Extracted records
▼▼▼

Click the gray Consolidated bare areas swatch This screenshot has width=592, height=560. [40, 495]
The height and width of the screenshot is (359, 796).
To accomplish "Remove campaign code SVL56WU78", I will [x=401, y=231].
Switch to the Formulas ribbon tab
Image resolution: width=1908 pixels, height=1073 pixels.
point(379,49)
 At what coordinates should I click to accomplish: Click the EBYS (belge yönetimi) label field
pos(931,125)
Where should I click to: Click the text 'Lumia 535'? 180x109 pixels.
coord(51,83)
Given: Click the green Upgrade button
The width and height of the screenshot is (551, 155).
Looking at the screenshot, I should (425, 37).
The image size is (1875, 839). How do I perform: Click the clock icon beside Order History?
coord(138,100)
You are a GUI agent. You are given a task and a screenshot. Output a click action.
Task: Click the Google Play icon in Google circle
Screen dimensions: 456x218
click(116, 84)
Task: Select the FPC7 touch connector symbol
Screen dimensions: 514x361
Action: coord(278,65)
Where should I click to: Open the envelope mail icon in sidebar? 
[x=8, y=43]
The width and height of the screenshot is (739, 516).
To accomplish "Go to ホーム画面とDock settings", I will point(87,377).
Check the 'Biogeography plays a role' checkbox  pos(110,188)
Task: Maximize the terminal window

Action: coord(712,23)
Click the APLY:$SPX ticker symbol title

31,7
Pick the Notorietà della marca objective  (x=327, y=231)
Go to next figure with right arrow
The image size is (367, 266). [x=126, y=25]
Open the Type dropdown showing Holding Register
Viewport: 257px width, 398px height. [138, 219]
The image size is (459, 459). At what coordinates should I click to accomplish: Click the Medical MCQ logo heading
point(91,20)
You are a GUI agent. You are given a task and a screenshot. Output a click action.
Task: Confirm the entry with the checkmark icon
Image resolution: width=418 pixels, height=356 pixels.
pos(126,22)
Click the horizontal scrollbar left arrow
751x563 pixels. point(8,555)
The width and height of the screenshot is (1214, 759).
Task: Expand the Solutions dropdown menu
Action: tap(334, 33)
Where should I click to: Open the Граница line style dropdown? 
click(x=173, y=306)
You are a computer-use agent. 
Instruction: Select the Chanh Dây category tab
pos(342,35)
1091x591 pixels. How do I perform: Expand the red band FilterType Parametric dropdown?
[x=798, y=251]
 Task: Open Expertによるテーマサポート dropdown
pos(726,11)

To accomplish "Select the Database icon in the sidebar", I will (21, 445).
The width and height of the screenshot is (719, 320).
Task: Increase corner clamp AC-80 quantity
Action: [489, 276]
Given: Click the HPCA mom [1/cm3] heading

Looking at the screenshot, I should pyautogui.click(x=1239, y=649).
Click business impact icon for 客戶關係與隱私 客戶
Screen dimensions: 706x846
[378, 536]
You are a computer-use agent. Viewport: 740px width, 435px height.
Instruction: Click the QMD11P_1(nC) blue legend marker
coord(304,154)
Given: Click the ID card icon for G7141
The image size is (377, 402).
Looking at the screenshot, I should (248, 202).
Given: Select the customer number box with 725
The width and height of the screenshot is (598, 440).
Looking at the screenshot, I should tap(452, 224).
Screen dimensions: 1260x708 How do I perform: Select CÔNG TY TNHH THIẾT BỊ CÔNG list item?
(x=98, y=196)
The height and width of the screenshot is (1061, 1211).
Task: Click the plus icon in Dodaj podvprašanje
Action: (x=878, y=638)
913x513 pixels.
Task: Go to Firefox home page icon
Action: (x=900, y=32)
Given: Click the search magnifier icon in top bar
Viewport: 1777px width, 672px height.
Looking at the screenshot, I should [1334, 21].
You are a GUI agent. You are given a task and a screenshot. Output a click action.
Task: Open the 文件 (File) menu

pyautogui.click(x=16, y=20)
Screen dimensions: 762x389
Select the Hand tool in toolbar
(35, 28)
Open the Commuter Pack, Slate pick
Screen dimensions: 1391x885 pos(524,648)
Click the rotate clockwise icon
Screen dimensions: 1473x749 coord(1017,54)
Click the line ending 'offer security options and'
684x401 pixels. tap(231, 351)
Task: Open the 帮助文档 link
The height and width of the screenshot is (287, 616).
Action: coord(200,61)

▲▲▲

▶ Task objective: Please repeat word for word the lines of the extracted records, from the line containing "Given: Click the search" through the last line.

▶ Output:
Given: Click the search magnifier icon in top bar
Viewport: 1777px width, 672px height.
Looking at the screenshot, I should [1334, 21].
You are a GUI agent. You are given a task and a screenshot. Output a click action.
Task: Open the 文件 (File) menu

pyautogui.click(x=16, y=20)
Screen dimensions: 762x389
Select the Hand tool in toolbar
(35, 28)
Open the Commuter Pack, Slate pick
Screen dimensions: 1391x885 pos(524,648)
Click the rotate clockwise icon
Screen dimensions: 1473x749 coord(1017,54)
Click the line ending 'offer security options and'
684x401 pixels. tap(231, 351)
Task: Open the 帮助文档 link
The height and width of the screenshot is (287, 616).
Action: coord(200,61)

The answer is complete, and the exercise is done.